A quelle già citate dobbiamo aggiungere altre tre pandemie prima di arrivare alla fine del secolo. Napoli, su cui vorrei soffermarmi, è passata dalle pesti secentesche ai colera più moderni. Solo da metà Ottocento ha subito il colera del 1855, del 1866, del 1873 e ancora quello del settembre 1884 che con estrema violenza divampò nei quartieri bassi, quelli di Mercato, Vicaria, Pendino e Porto.  Era giunto il momento di risolvere veramente i problemi sociali. La rivoluzione di Pasteur e l’isolamento dell’agente patogeno da parte di Koch (proprio nel 1884) permettevano la giusta diagnosi batteriologica, quindi efficaci controlli sanitari, una altrettanto efficace opera di prevenzione supportata dall’adozione della quarantena. Ma a Napoli non poteva bastare. I quartieri degradati versavano in pessime condizioni igienico-sanitarie. Questa tragedia di risonanza nazionale fu denunciata da Matilde Serao (scrittrice, giornalista, fondatrice e direttrice del quotidiano Il Mattino). Il libro di Matilde Serao si intitola Il ventre di Napoli nel quale descrisse una realtà umana, materiale, spirituale, ormai infetta e insostenibile. Questo l’incipit: «Efficace la frase, Voi non lo conoscevate, onorevole Depretis, il ventre di Napoli. Avevate torto, perché voi siete il Governo e il Governo deve saper tutto».

Continuiamo a leggere: «Il governo a cui arriva la statistica della mortalità e quella dei delitti; il governo a cui arrivano i rapporti dei prefetti, dei questori, degli ispettori di polizia, dei delegati; il governo a cui arrivano i rapporti dei direttori delle carceri; il governo che sa tutto: quanta carne si consuma in un giorno e quanto vino si beve in un anno, in un paese; quante femmine disgraziate, diciamo così, vi esistano, e quanti ammoniti siano i loro amanti di cuore, quanti mendichi non possano entrare nelle opere pie e quanti vagabondi dormano in istrada, la notte; quanti nullatenenti e quanti commercianti vi sieno; quanto renda il dazio consumo, quanto la fondiaria, per quanto s’impegni al Monte di Pietà e quanto renda il lotto. Quest’altra parte, questo ventre di Napoli, se non lo conosce il Governo, chi lo deve conoscere?».

Il problema era che i Governi succedutesi nel tempo avevano trascurato il risanamento urbano particolarmente in quelle città (come Genova, Palermo, Napoli) dove la pressione demografica era più alta e i quartieri si erano trasformati in ghetti malsani. Con l’epidemia del 1884 le province italiane colpite furono 44, ma solo Napoli contò 7994 morti. Ecco dunque che, dopo il clamore suscitato dalle condizioni di vita aberranti, Agostino Depretis, presidente del Consiglio, dichiarò la necessità di “sventrare Napoli”, utilizzando il neologismo “sventramento” ripreso dal libro della Serao.

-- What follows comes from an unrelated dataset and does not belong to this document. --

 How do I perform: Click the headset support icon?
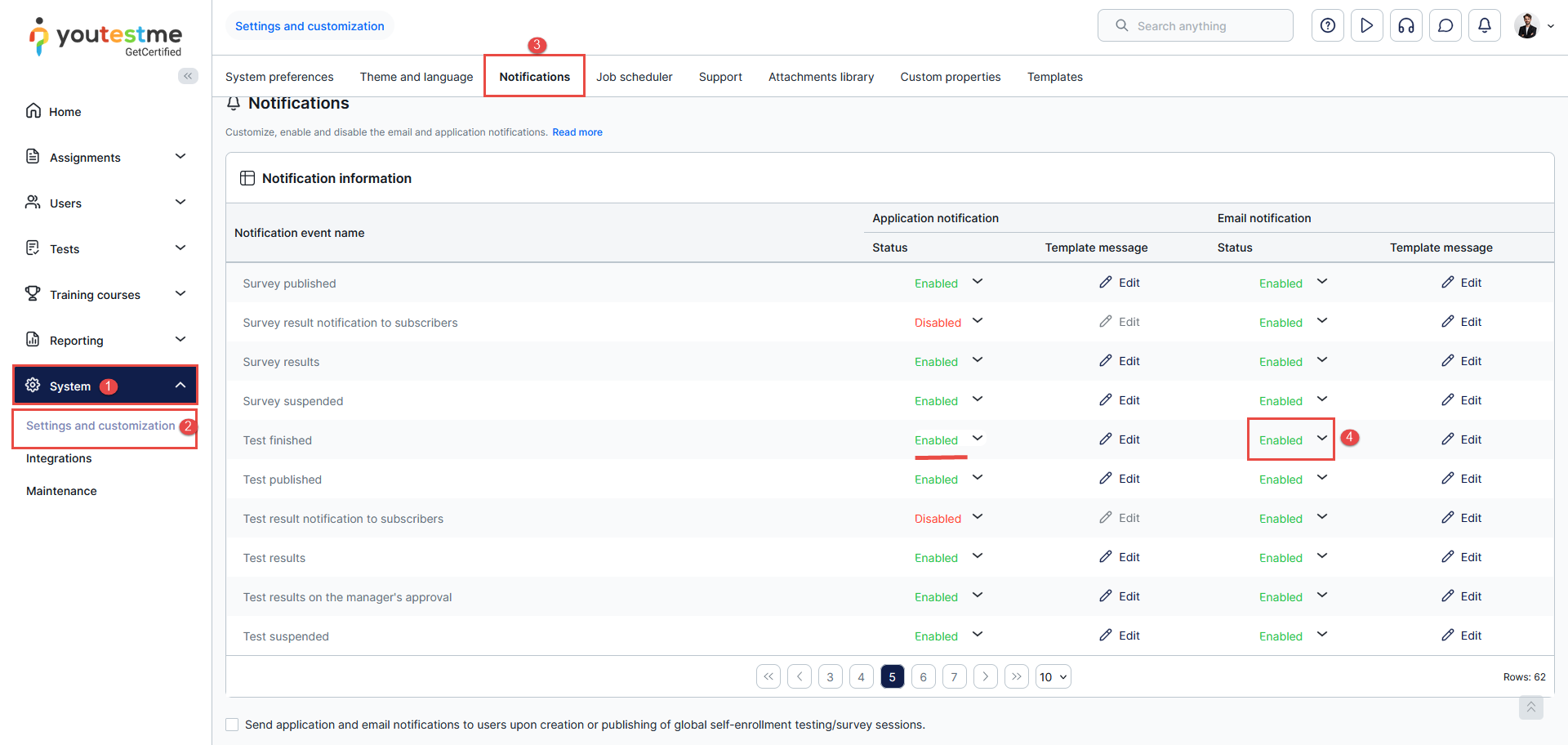coord(1405,26)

La terribile epidemia di colera evidenziava l’urgenza di un intervento decisivo sul tessuto urbano. Nell’area dei cosiddetti quartieri bassi gran parte della popolazione napoletana versava in misere condizioni abitative: sporcizia, sovraffollamento, immobili inadatti a ospitare una popolazione di 200.000 abitanti, senza servizi igienici e con sistema fognario inadeguato per la raccolta di acque nere e acque meteoriche. Pasquale Villari, in un Discorso al Senato del 10 gennaio 1885 denunciava che in quei fondaci “non si può entrare per il puzzo delle immondizie ammassate da tempi immemorabili, si vede spesso solamente un mucchio di paglia, destinata a far dormire un’intera famiglia, maschi e femmine tutti insieme. Di cessi non se ne parla, perché a ciò bastano le strade vicine ed i cortili”.

Matilde Serao scriveva: «[Onorevole Depretis…] Vi avranno fatto vedere una, due, tre strade dei quartieri bassi e ne avrete avuto orrore. Ma non avete visto tutto; i napoletani istessi che vi conducevano, non conoscono tutti i quartieri bassi. La via dei Mercanti, l’avete percorsa tutta? Sarà larga quattro metri, tanto che le carrozze non vi possono passare, ed è sinuosa, si torce come un budello: le case altissime la immergono, durante le più belle giornate, in una luce scialba e morta: nel mezzo della via il ruscello è nero, fetido, non si muove, impantanato, è fatto di liscivia e di saponata lurida, di acqua di maccheroni e di acqua di minestra, una miscela fetente che imputridisce. In questa strada dei Mercanti, che è una delle principali del quartiere Porto, v’è di tutto: botteghe oscure, dove si agitano delle ombre, a vendere di tutto, agenzie di pegni, banchi lotto; e ogni tanto un portoncino nero, ogni tanto un angiporto fangoso, ogni tanto un friggitore, da cui esce il fetore dell’olio cattivo, ogni tanto un salumaio, dalla cui bottega esce un puzzo di formaggio che fermenta e di lardo fradicio. Da questa via partono tante altre viottole…».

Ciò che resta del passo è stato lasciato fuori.